#### Instructions for the task:
Return the items word for word, from the line containing "Click the FPM/FastCGI Server API value" through the end of the items, including both ends, and leave the pictures out of your answer.

#### Exercise inputs:
* Start *
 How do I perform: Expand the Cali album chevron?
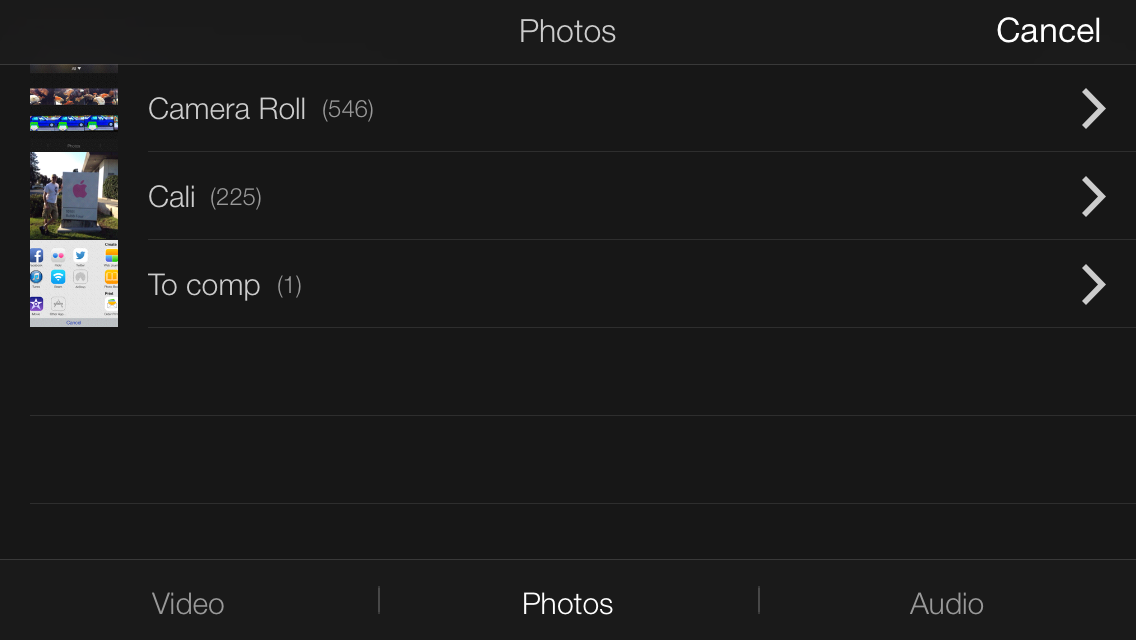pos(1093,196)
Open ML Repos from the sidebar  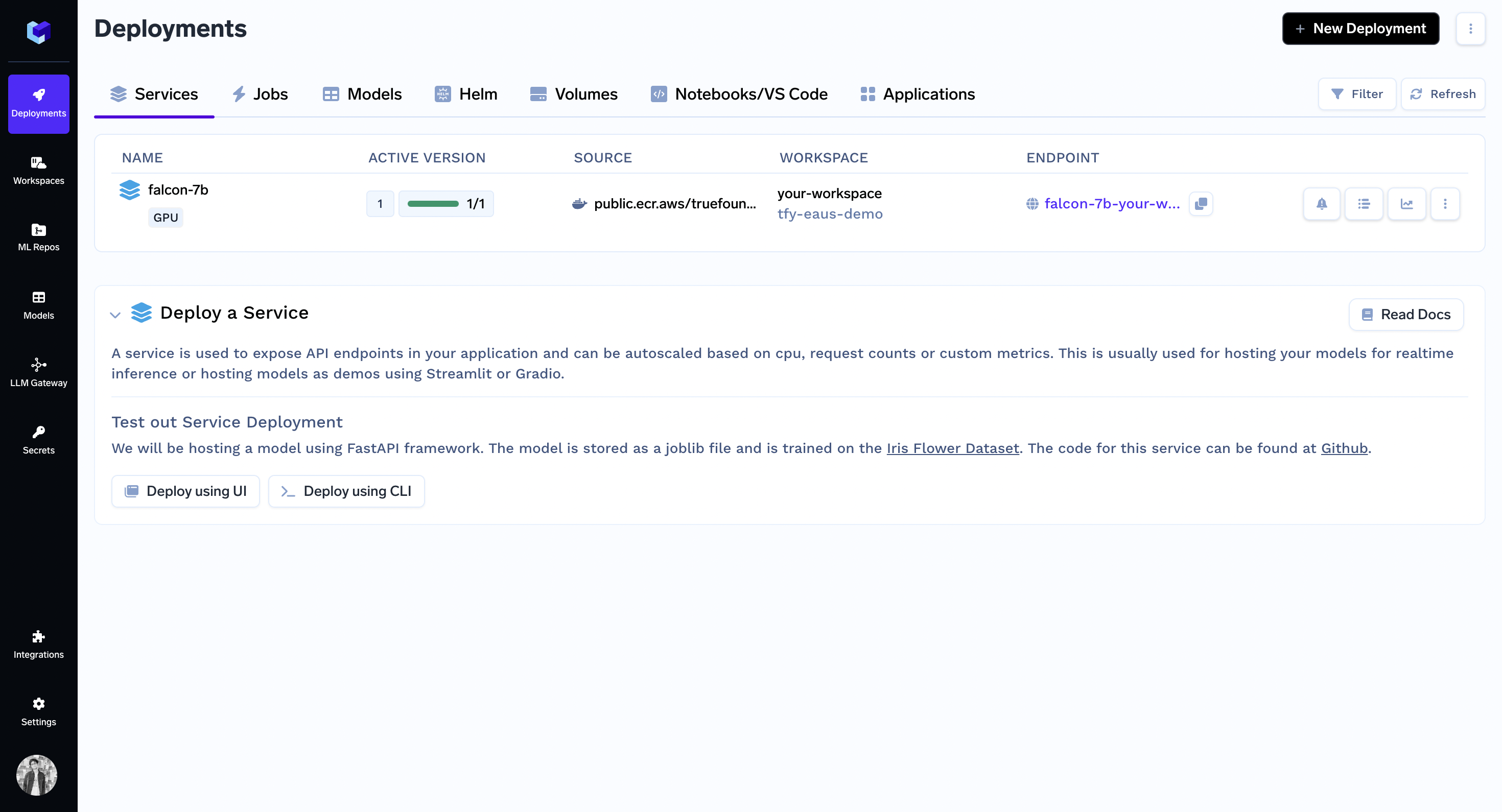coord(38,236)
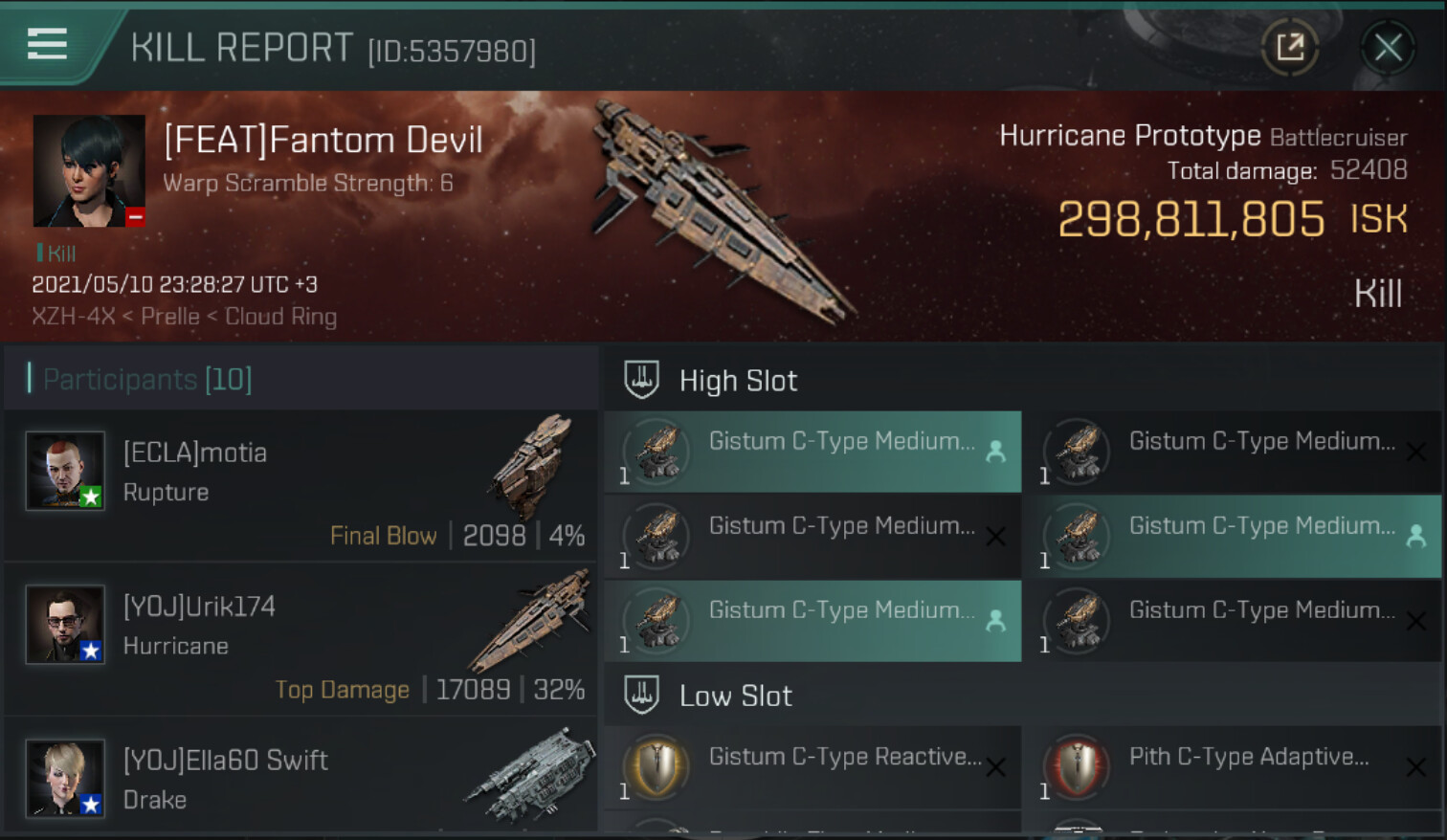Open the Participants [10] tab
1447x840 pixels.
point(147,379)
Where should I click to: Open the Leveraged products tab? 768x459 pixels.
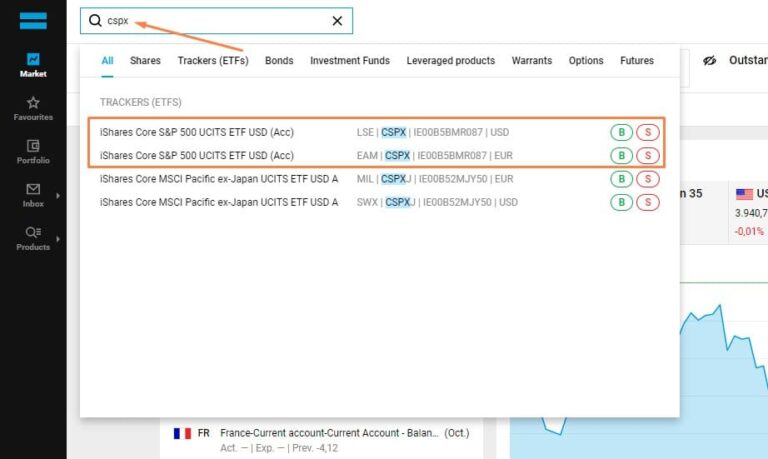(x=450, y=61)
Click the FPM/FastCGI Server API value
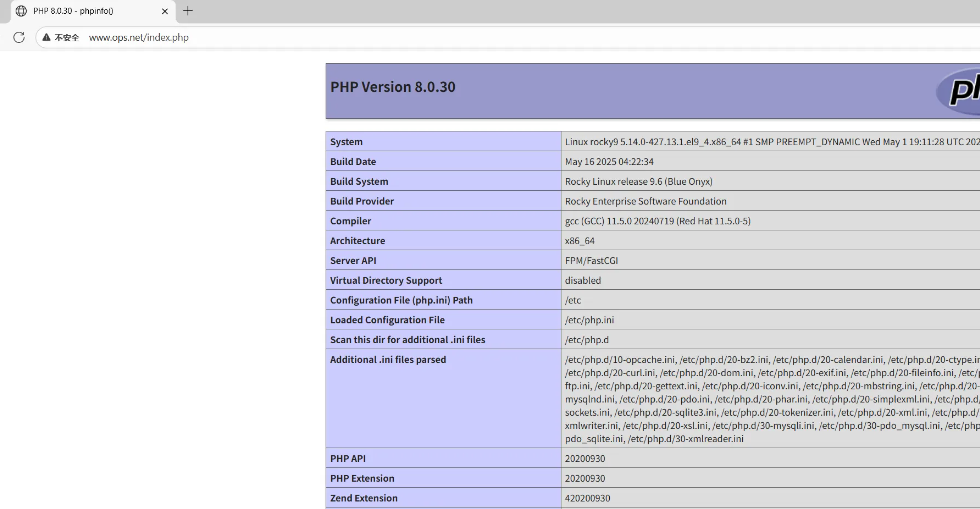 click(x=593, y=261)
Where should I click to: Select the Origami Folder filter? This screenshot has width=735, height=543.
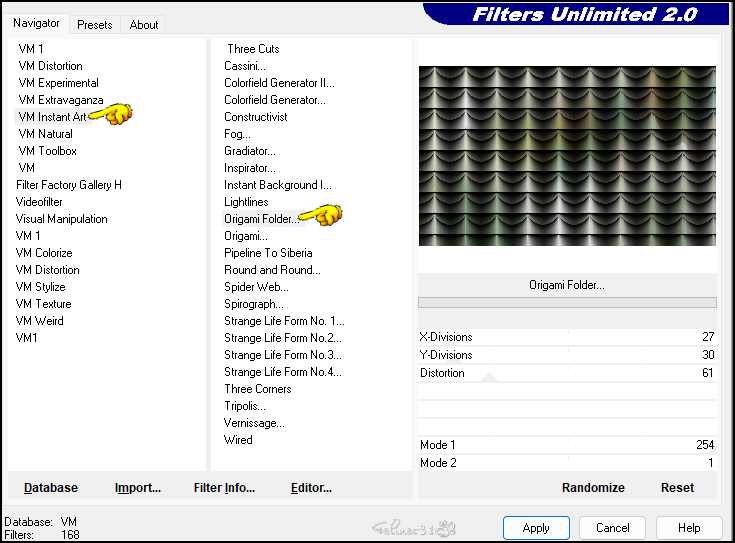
* End *
#### Full response:
Click the FPM/FastCGI Server API value
 click(x=593, y=261)
Where should I click to: Select the Origami Folder filter? This screenshot has width=735, height=543.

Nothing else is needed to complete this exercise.